Hash functions convert input data of arbitrary size to fixed-size values.

Good hash functions should:

  • Be deterministic (same input always produces same output)
  • Distribute values uniformly across the hash space
  • Be fast to compute
  • Minimize collisions

Included algorithms:

  • Polynomial Hash / Polynomial Rolling Hash (for strings)
  • FNV-1a Hash
  • Simple Multiplicative Hash
  • Jenkins One-at-a-Time Hash
  • DJB2 Hash
  • SDBM Hash
  • MurmurHash3 (simplified version)

CompositeHash(hash_functions, combination_method='xor')

Bases: HashFunction

Composite hash function that combines multiple hash functions.

Uses multiple hash functions and combines their results to potentially improve distribution and reduce collisions.

Initialize composite hash function.

Parameters:

Name Type Description Default
hash_functions list[HashFunction]

List of hash functions to combine

required
combination_method str

How to combine results ('xor', 'add', 'multiply')

'xor'

hash(key)

Compute composite hash.

DJB2Hash

Bases: HashFunction

DJB2 hash function by Dan J. Bernstein.

A simple and fast hash function that works well in practice. Formula: hash = hash * 33 + c (where c is each character)

hash(key)

Compute DJB2 hash.

FNVHash(use_64bit=False)

Bases: HashFunction

FNV-1a (Fowler-Noll-Vo) hash function.

A fast, non-cryptographic hash function with good distribution properties. The 1a variant processes bytes in a different order than FNV-1.

Initialize FNV hash function.

Parameters:

Name Type Description Default
use_64bit bool

Whether to use 64-bit or 32-bit variant

False

hash(key)

Compute FNV-1a hash.

HashFunction

Base class for hash functions.

hash(key)

Compute hash value for the given key.

Parameters:

Name Type Description Default
key Any

Key to hash

required

Returns:

Type Description
int

Hash value as integer

JenkinsHash

Bases: HashFunction

Jenkins One-at-a-Time hash function.

A simple but effective hash function by Bob Jenkins. Good for short keys and has reasonable distribution properties.

hash(key)

Compute Jenkins one-at-a-time hash.

MultiplicativeHash(multiplier=2654435761, word_size=32)

Bases: HashFunction

Simple multiplicative hash function.

Uses the formula: hash = (key * A) mod 2^w where A is a carefully chosen constant and w is the word size.
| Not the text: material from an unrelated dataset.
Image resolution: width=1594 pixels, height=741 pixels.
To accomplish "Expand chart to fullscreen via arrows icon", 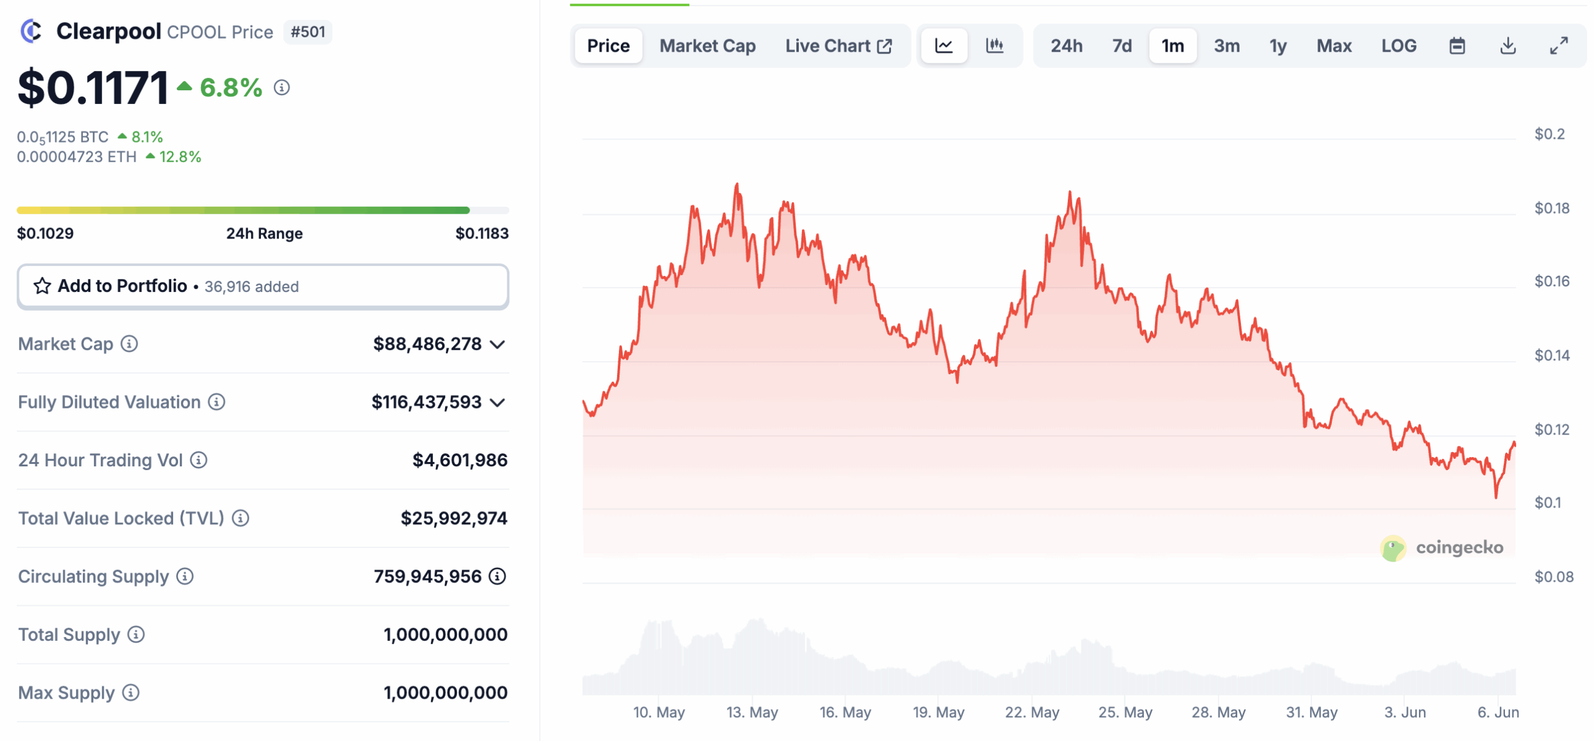I will [1559, 45].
Initialize multiplicative hash function.

Parameters:

Name Type Description Default
multiplier int

Multiplication constant (default is golden ratio * 2^32)

2654435761
word_size int

Word size in bits

32

hash(key)

Compute multiplicative hash.

MurmurHash3(seed=0)

Bases: HashFunction

Simplified MurmurHash3 implementation.

MurmurHash3 is a fast, non-cryptographic hash function with excellent distribution properties. This is a simplified 32-bit version.

Initialize MurmurHash3.

Parameters:

Name Type Description Default
seed int

Seed value for the hash function

0

hash(key)

Compute MurmurHash3.

PolynomialHash(base=31, modulus=2 ** 31 - 1)

Bases: HashFunction

Polynomial rolling hash function.

Uses the formula: hash = (a₁ * p^(n-1) + a₂ * p^(n-2) + ... + aₙ) mod m where p is a prime number and m is a large prime modulus.

This is particularly effective for string hashing and supports rolling hash operations for sliding window algorithms.

Initialize polynomial hash function.

Parameters:

Name Type Description Default
base int

Base value (should be prime, typically 31 or 37)

31
modulus int

Modulus value (should be large prime)

2 ** 31 - 1

hash(key)

Compute polynomial hash.

rolling_hash(old_char, new_char, old_hash, window_size)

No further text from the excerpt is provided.